WORK REQUEST: Some entries follow. Reproduce exactly the lines starting at the one with "Instruction: Click March" and stopping after the one with "The height and width of the screenshot is (435, 765).".

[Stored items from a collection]

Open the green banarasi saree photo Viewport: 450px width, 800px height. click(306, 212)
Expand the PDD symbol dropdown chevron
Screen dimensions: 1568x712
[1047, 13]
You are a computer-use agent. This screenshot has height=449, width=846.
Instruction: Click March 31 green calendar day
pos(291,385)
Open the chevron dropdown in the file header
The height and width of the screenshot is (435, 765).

--

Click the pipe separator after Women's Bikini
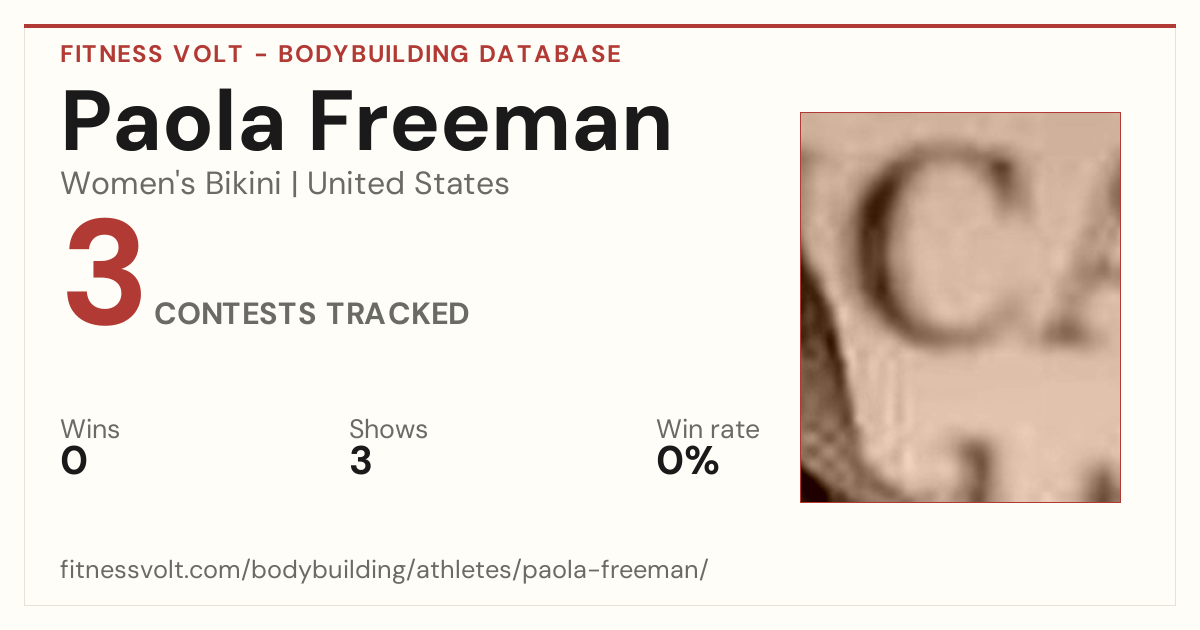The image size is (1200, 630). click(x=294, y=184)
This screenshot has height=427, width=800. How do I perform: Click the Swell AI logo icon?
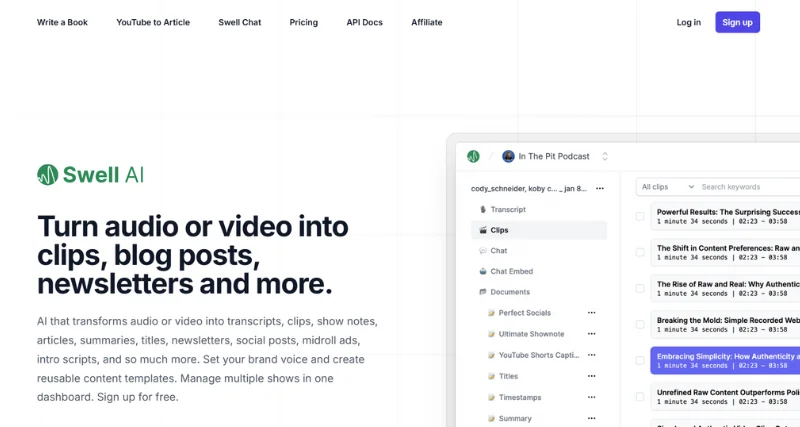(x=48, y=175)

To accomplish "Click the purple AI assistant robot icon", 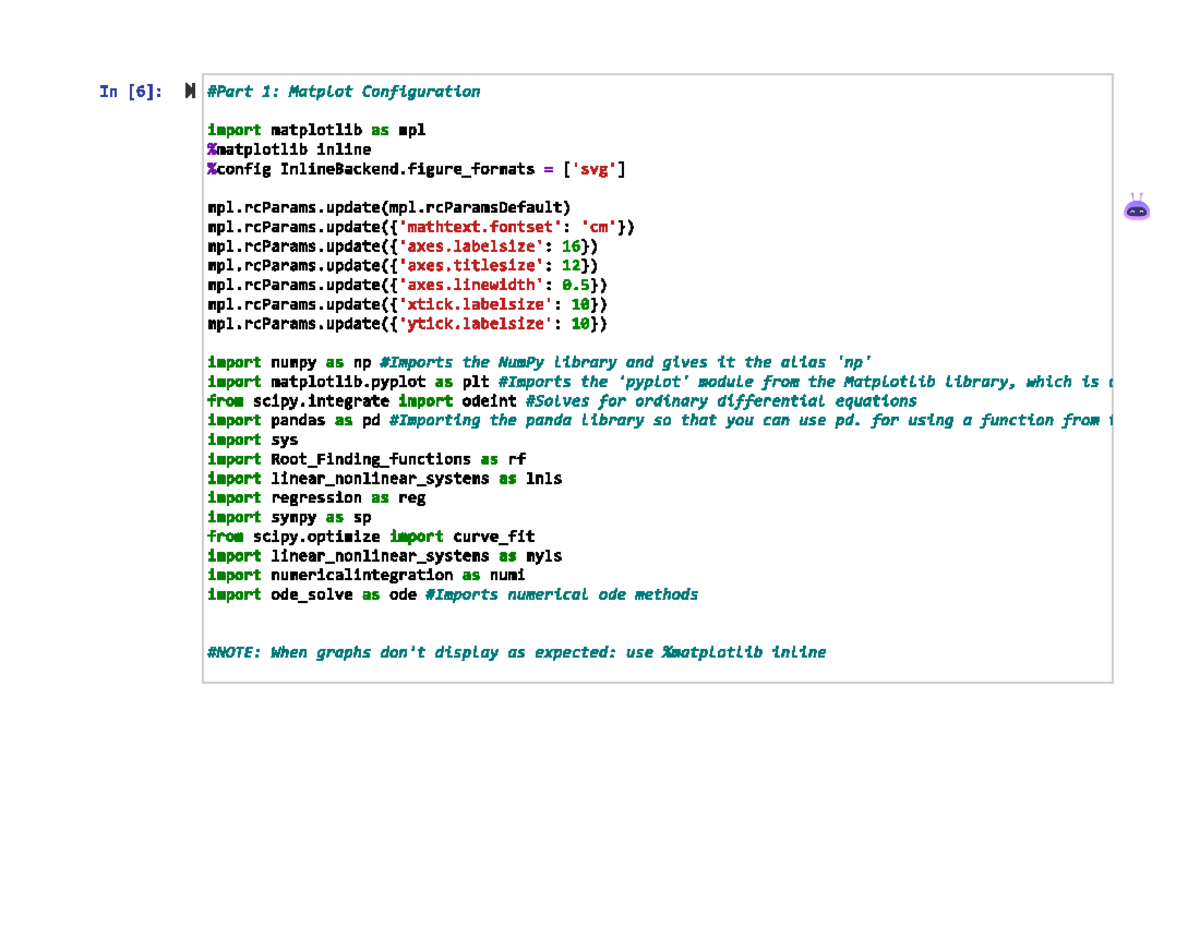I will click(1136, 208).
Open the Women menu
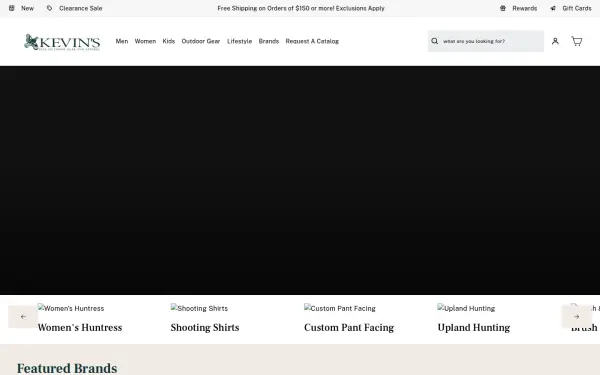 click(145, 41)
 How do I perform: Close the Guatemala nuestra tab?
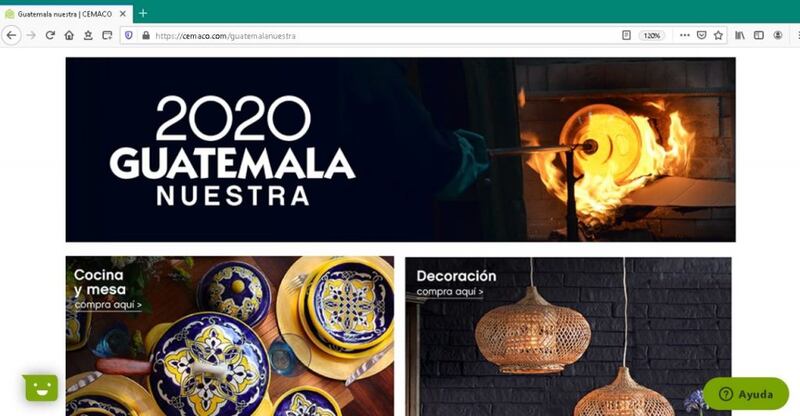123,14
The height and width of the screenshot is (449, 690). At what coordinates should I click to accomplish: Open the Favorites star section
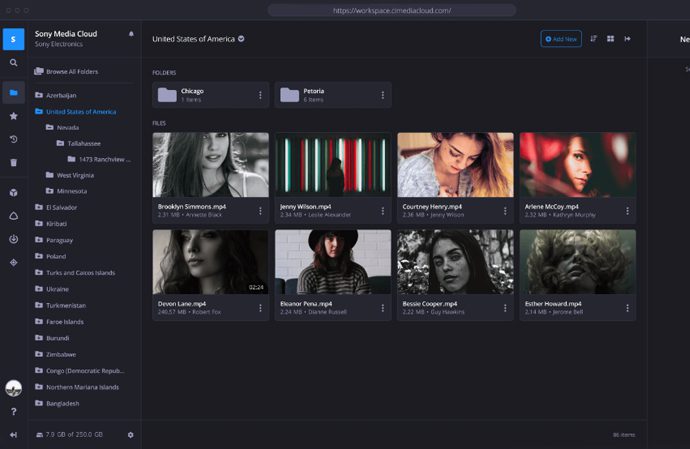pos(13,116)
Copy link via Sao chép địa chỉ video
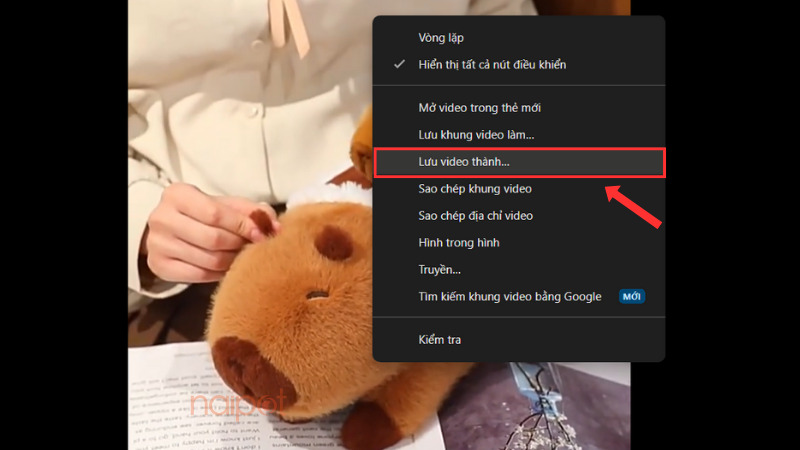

OUTPUT BELOW:
Instruction: Click March 31 green calendar day
pos(291,385)
Open the chevron dropdown in the file header
The height and width of the screenshot is (435, 765).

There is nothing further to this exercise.